Моя лучшая подруга издала драматический стон. — Парни уже здесь?

Я пожимаю плечами. — Без понятия. Трэвис сказал, что они придут сегодня вечером. Но ты же знаешь, какие они бывают.

Долговязый мужчина с выцветшей татуировкой бабочки на шее расположился за прилавком лимонадной тележки.

— Какой размер? — спрашивает он, оглядывая меня с ног до головы.

— Ты же не серьезно, — шепчет Мэллори, и я бью ее локтем в бок.

— Маленький, пожалуйста.

Мужчина достает маленький пластиковый стаканчик и подставляет его под насадку.

— С вас пять баксов.

Я лезу в сумку и достаю кошелек с мелочью. — Ты точно не хочешь? спрашиваю я ее, и она сужает глаза.

Тогда снова обращаю внимание на мужчину и протягиваю ему купюру в обмен на чашку.

— Хочешь прокатиться на колесе обозрения? Или, может быть, на той штуке, которая крутится вон там?

Мэллори насмехается. — Если ты думаешь, что я попаду в какую-нибудь из этих смертельных ловушек, то тебе придется столкнуться с другой проблемой. Я не для того пережила выпускную неделю, чтобы закончить ее на каком-то грязном карнавале. Буду твердо стоять на ногах, а не метаться по земле, как овощи в кухонном комбайне.

Наши впечатления не могут быть более разными.

В детстве мне не доводилось бывать в подобных местах. Странствующие карнавалы не были местом, которое часто посещали люди, подобные моим родителям. Их чаще можно было встретить на гала-концертах в поддержку какой-нибудь малоизвестной благотворительной организации или загородного клуба.

Это место — сенсорная перегрузка, и я наслаждаюсь каждой секундой.

Аттракционы светятся на фоне темного неба, мигающие огни и краски танцуют над нашими головами. Аттракцион в форме клешни мчится по воздуху, и ноги тех, кто отважился на него сесть, болтаются, раскачиваясь взад-вперед.

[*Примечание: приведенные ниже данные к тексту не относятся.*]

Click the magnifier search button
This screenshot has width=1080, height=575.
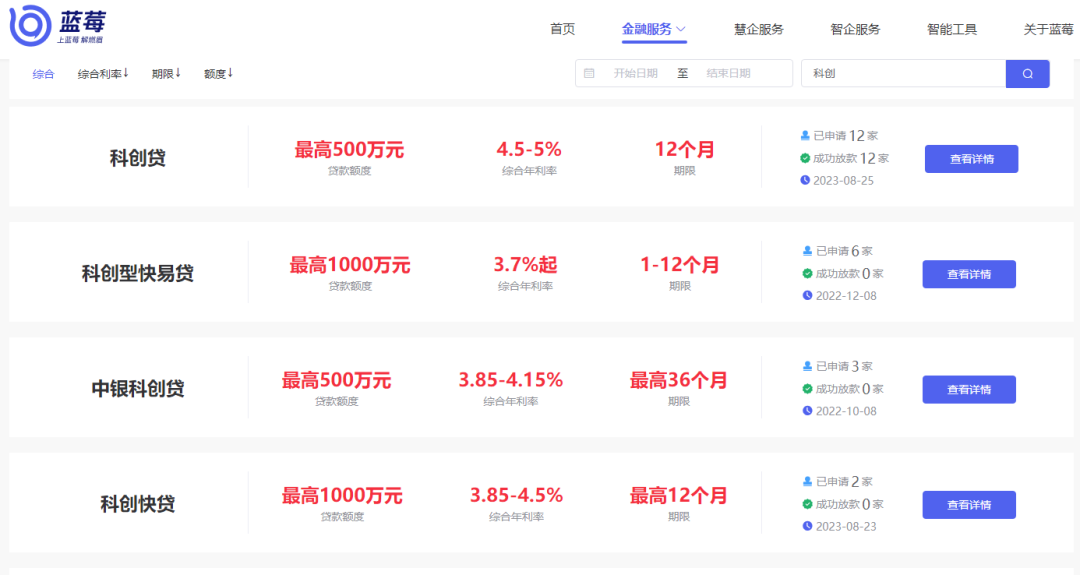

— Вон там зеркальный лабиринт, — говорю я, указывая на заднюю часть карнавала, где расположен ряд крытых аттракционов.

— Кажется, это достаточно безопасно, — отвечает Мэллори, в ее словах нет ни капли веселья.

— Посмотри, кто это, — воркует мне в ухо знакомый голос, когда его рука скользит по моему плечу.

Трэвис.

Он пользуется слишком сильным одеколоном — дорогим, который мама подарила ему на Рождество.

— А вот и я, — бормочу себе под нос, но он, кажется, не замечает. Он слишком занят тем, что метит свою территорию, убеждаясь, что все вокруг знают, несмотря на то, что мы расстались в прошлом месяце, он по-прежнему считает меня своей.